Stored entries:
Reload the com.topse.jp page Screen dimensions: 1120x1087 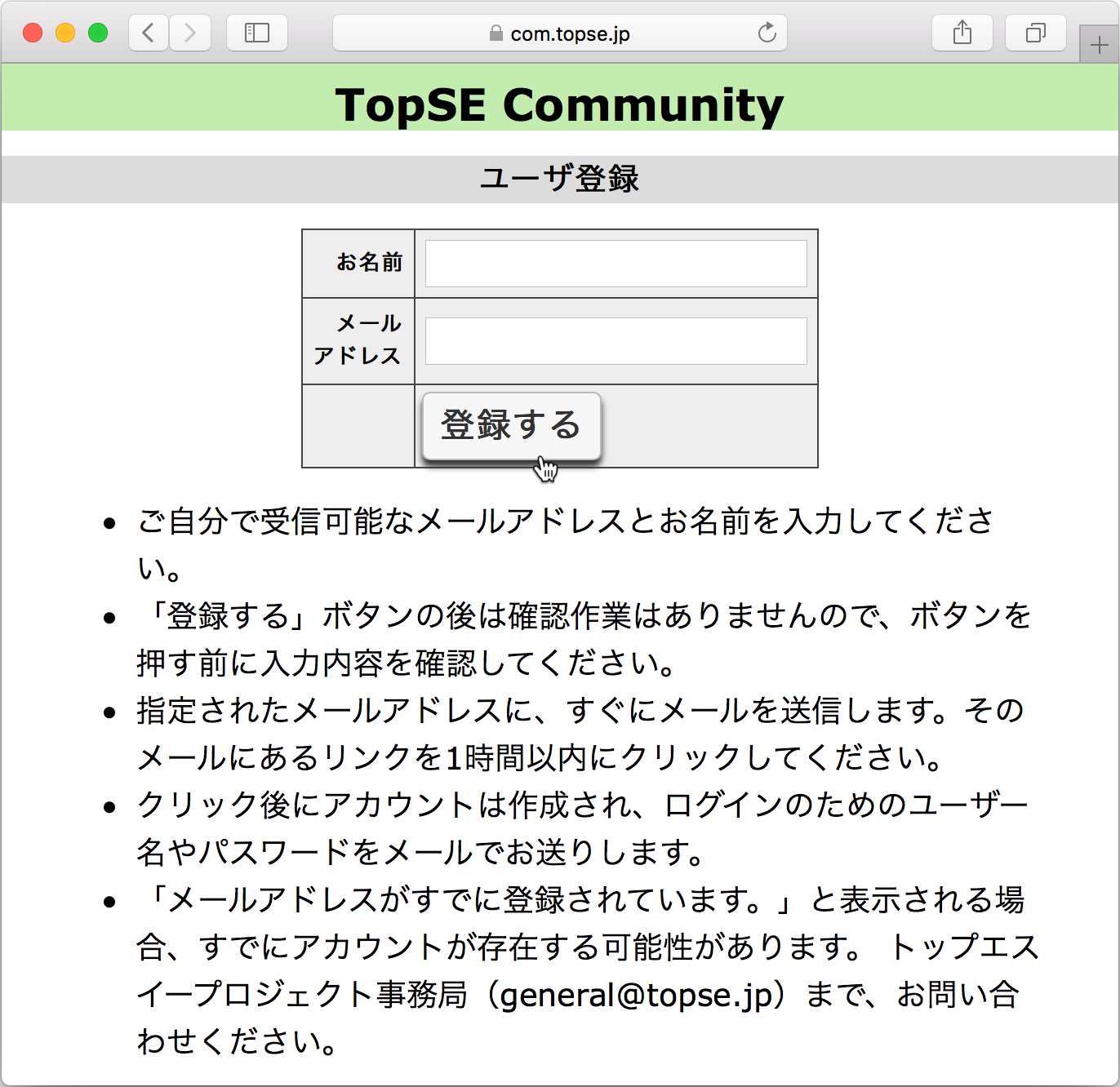767,33
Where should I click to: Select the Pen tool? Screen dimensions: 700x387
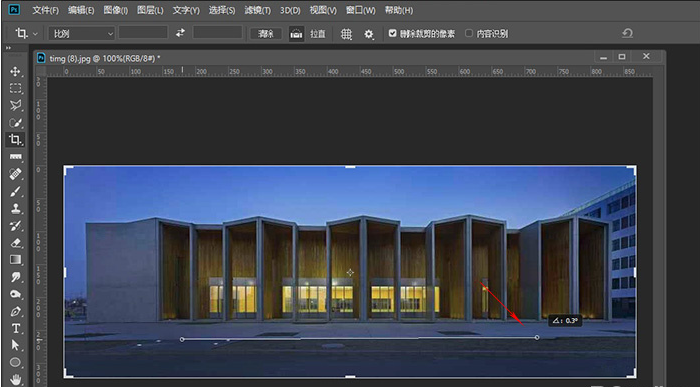pyautogui.click(x=16, y=311)
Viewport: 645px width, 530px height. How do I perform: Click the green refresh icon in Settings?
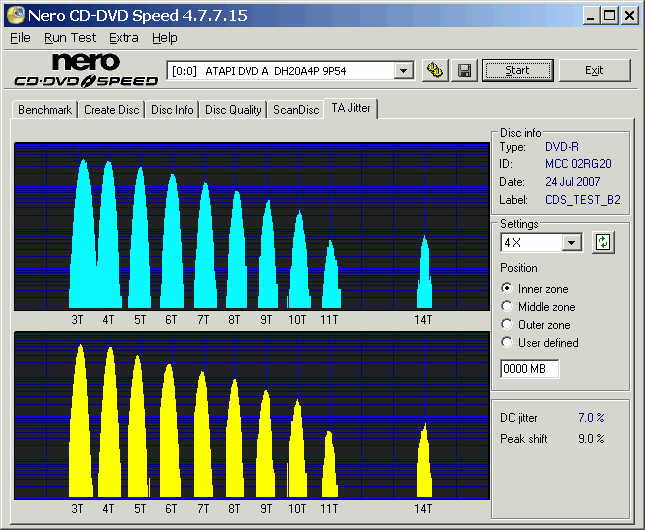point(602,243)
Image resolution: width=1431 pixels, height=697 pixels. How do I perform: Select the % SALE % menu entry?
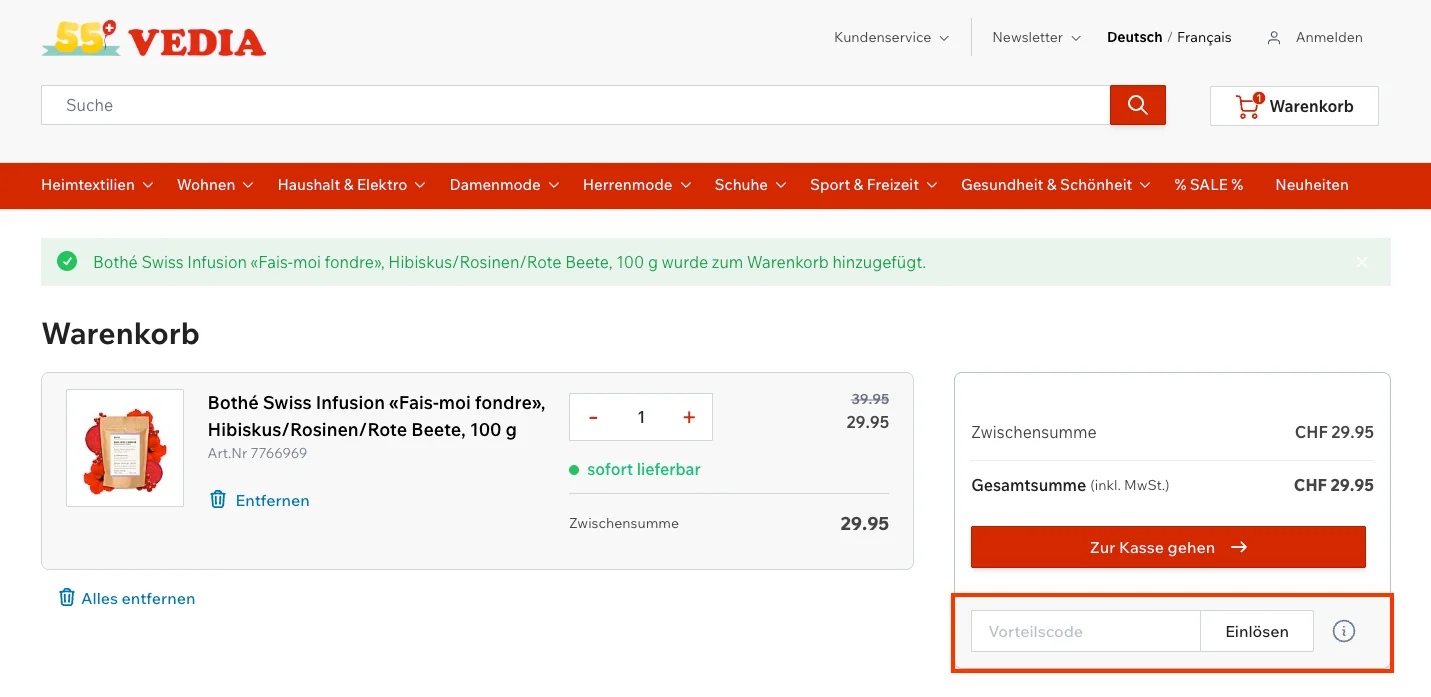pos(1208,185)
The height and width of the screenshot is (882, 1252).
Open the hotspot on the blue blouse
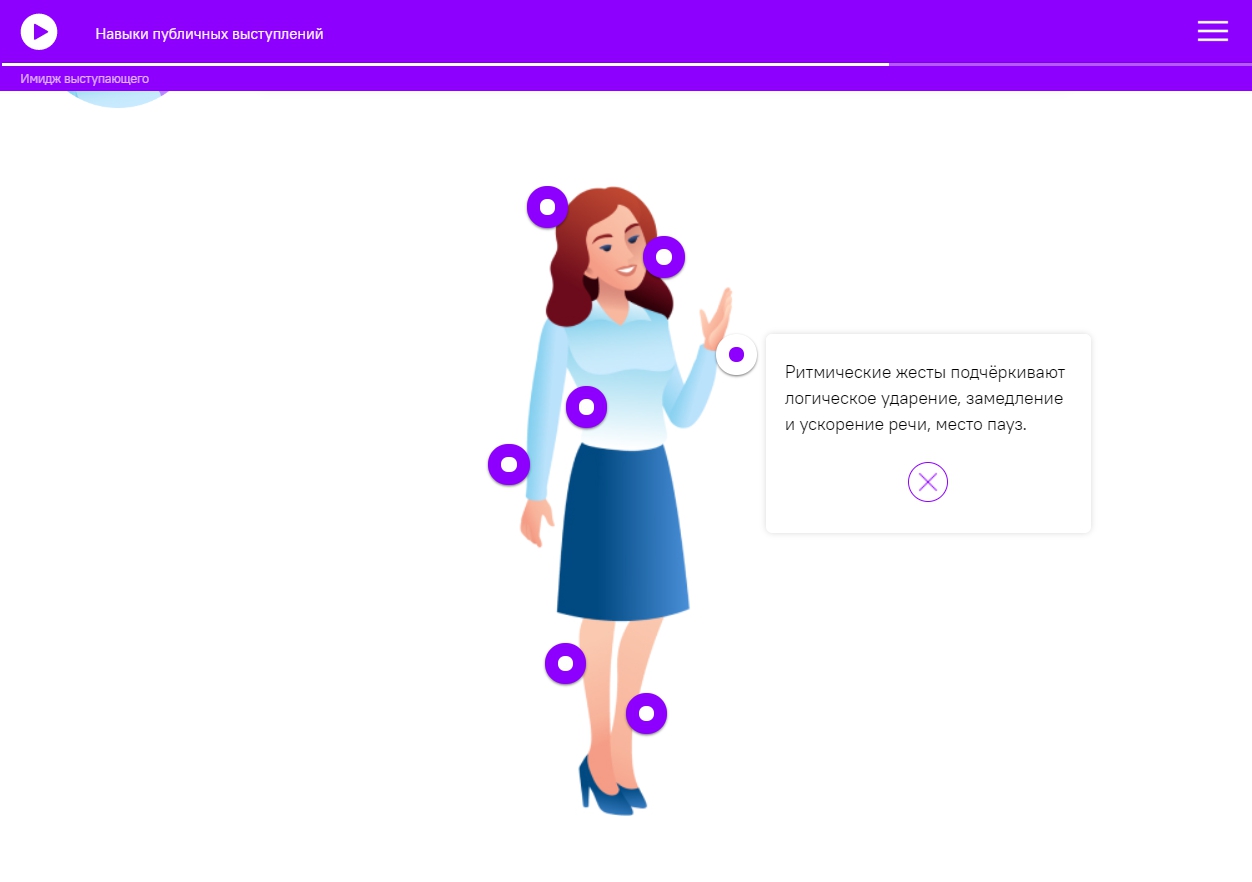coord(586,407)
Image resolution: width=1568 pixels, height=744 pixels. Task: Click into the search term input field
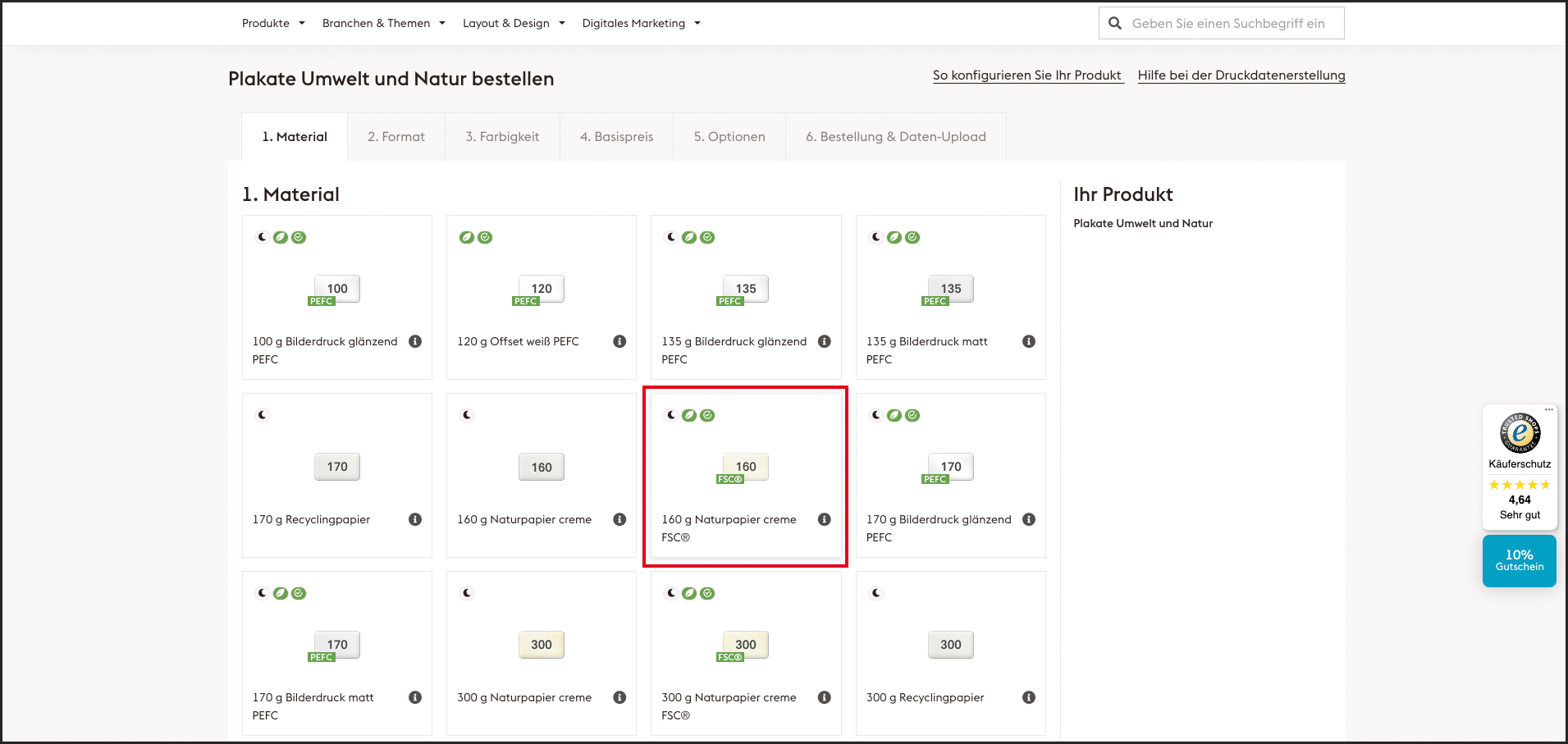coord(1231,24)
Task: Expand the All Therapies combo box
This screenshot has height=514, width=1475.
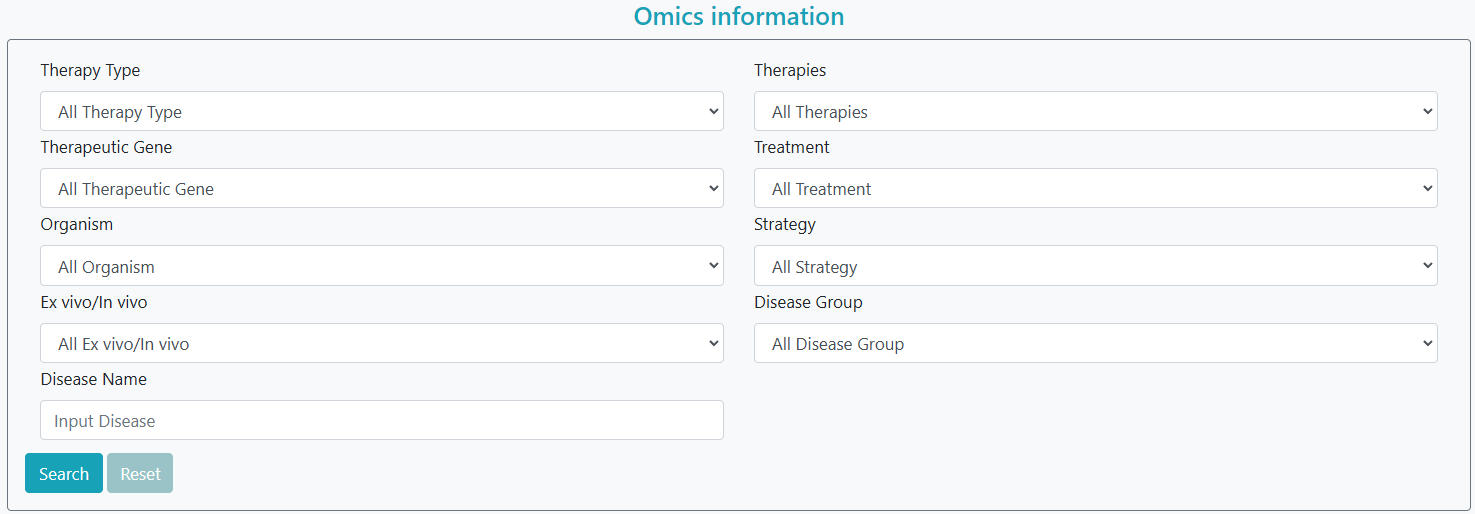Action: click(x=1096, y=111)
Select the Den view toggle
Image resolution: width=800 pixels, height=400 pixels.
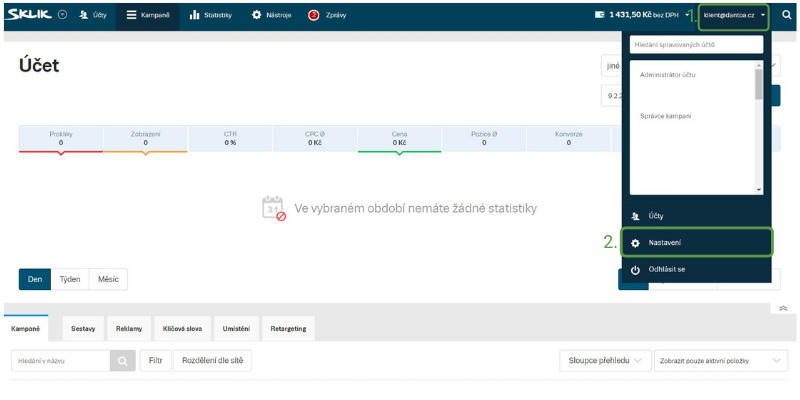[34, 279]
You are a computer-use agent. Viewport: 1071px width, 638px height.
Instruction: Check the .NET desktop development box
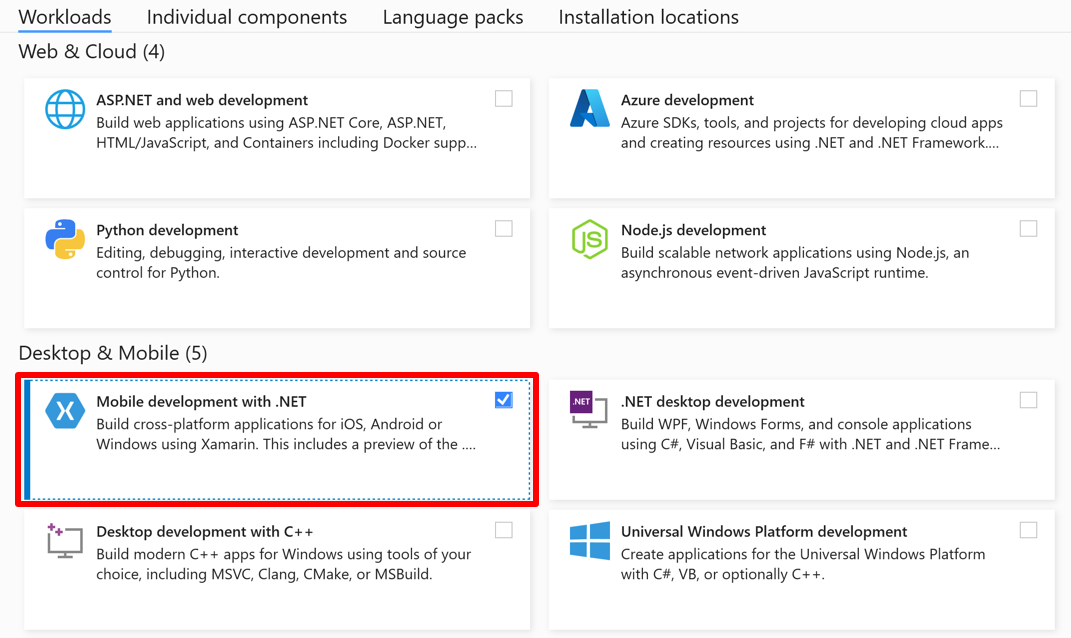(1028, 400)
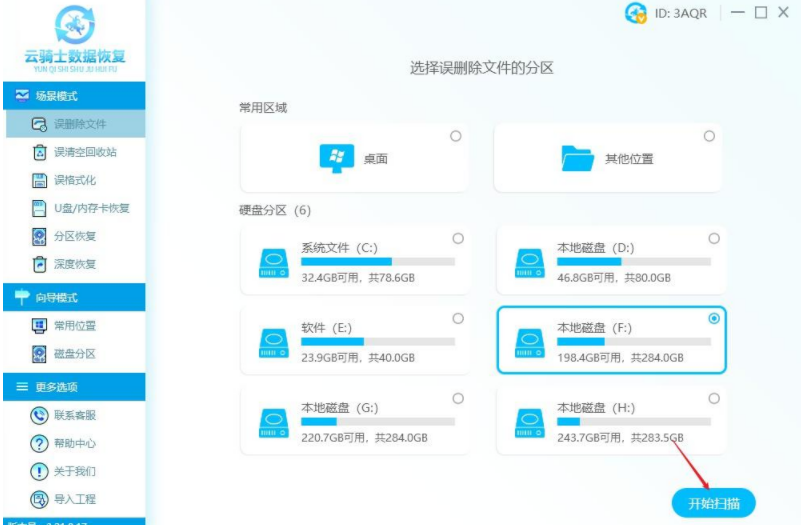Click the 导入工程 import project icon
Image resolution: width=801 pixels, height=525 pixels.
[x=39, y=499]
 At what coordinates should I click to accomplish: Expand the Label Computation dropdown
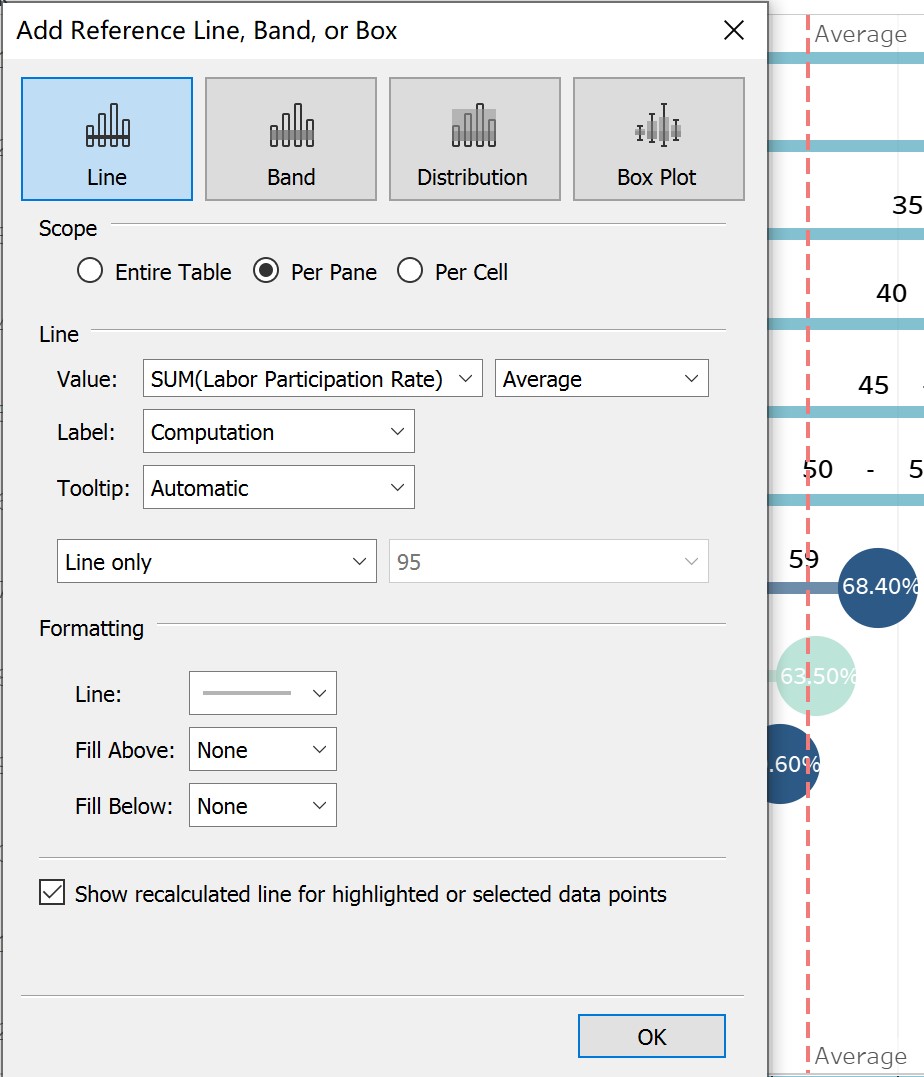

• TASK TO COMPLETE
List each line of the entries that holds the string "Expand".

• ANSWER AREA
Task: Expand the All Therapies combo box
 At what coordinates should I click to accomplish: Expand the Label Computation dropdown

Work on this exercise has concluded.